Poison StudyFrom Goodreads:

About to be executed for murder, Yelena is offered an extraordinary reprieve. She’ll eat the best meals, have rooms in the palace—and risk assassination by anyone trying to kill the Commander of Ixia.

And so Yelena chooses to become a food taster. But the chief of security, leaving nothing to chance, deliberately feeds her Butterfly’s Dust—and only by appearing for her daily antidote will she delay an agonizing death from the poison.

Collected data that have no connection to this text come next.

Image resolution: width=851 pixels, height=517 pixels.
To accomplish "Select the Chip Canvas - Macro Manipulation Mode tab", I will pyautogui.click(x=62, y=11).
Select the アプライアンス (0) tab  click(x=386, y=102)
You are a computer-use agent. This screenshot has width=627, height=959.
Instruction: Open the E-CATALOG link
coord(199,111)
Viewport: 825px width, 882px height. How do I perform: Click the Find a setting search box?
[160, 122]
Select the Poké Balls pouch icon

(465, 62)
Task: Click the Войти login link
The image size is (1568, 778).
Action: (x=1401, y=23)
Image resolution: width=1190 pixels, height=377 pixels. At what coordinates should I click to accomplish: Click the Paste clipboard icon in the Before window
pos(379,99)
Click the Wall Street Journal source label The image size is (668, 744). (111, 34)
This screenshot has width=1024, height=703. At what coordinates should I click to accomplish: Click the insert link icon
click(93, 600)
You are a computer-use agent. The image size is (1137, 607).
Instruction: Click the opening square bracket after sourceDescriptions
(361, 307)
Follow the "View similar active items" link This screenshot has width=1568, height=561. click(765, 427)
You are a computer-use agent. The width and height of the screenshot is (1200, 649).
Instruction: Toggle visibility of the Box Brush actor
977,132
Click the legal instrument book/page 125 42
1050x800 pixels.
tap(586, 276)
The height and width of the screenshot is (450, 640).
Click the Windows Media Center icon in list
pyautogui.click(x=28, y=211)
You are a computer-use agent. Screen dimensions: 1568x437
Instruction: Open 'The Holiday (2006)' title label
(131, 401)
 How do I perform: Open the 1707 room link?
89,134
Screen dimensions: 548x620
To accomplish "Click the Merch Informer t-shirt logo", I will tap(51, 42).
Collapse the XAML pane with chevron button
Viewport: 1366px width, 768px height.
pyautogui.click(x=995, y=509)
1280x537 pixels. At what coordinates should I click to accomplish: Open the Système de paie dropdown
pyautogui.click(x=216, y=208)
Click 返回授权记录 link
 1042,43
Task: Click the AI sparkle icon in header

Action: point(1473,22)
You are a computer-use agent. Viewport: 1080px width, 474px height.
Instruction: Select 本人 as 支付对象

As Yelena tries to escape her new dilemma, disasters keep mounting. Rebels plot to seize Ixia and Yelena develops magical powers she can’t control. Her life is threatened again and choices must be made. But this time the outcomes aren’t so clear…

Like:

I loved the premise of this book.  Take your chances and definitely die from poisoning someday or be executed today.  Rock meet hard place and both of you meet Yelena who will scornfully look at her situation and decide that she likes neither the rock nor the hard place will find someway out of this mess.  I won’t lie, Yelena is my favorite part of this book.  She is incredibly stubborn and an almost suicidal need to take things into her own hands.  when she knows she is doomed to eventually die one way or another she decides both not to give up, and that if she is going to die then she has nothing to loose and might as well risk everything.  But she takes smart risks.  She learns to fight and pick locks so that she can keep herself alive and attempt to find a cure for Butterfly’s Dust.  There is also a lot of action in the book and it’s just fun reading.  Maria Snyder breaks down the fights so that you have a good sense of exactly what is going on and what people’s battle strategies are.  I found that refreshing and very appealing.  She takes into account that Yelena is a short girl, who isn’t as strong as the soldiers around and develops a fighting style to adjust.  Every minor character fights in a way that takes their body type, height, and age into account.  Kudos.

Didn’t Like:

Unfortunately, there’s plenty in the book that made me scratch my head.  There are a lot of circumstances and times that Yelena just happens to be in the right place at the right time to overhear something.  A lot of times.  Yelena has to be the luckiest poison taster around.  Also her background before getting made poison taster just happens to give her a big advantage over the people around her, and her athletic abilities as an acrobat just happen to be the skill she needs to survive and impress the higher ups.  Maybe is she had other skills she would have been able to compensate in different ways, but I can only take so many coincidences before my ability to suspend disbelief starts to get strained.  Also, Valek, who is in charge of Yelena, is supposed to be an expert Spy Master.  We see him be a strong fighter, assassin, and strategist (Yay! for showing rather than telling), but the extent to which he comes to rely on Yelena for information does his credibility more harm than it does her’s good.  Yelena becomes almost Mary Sue-ish at times.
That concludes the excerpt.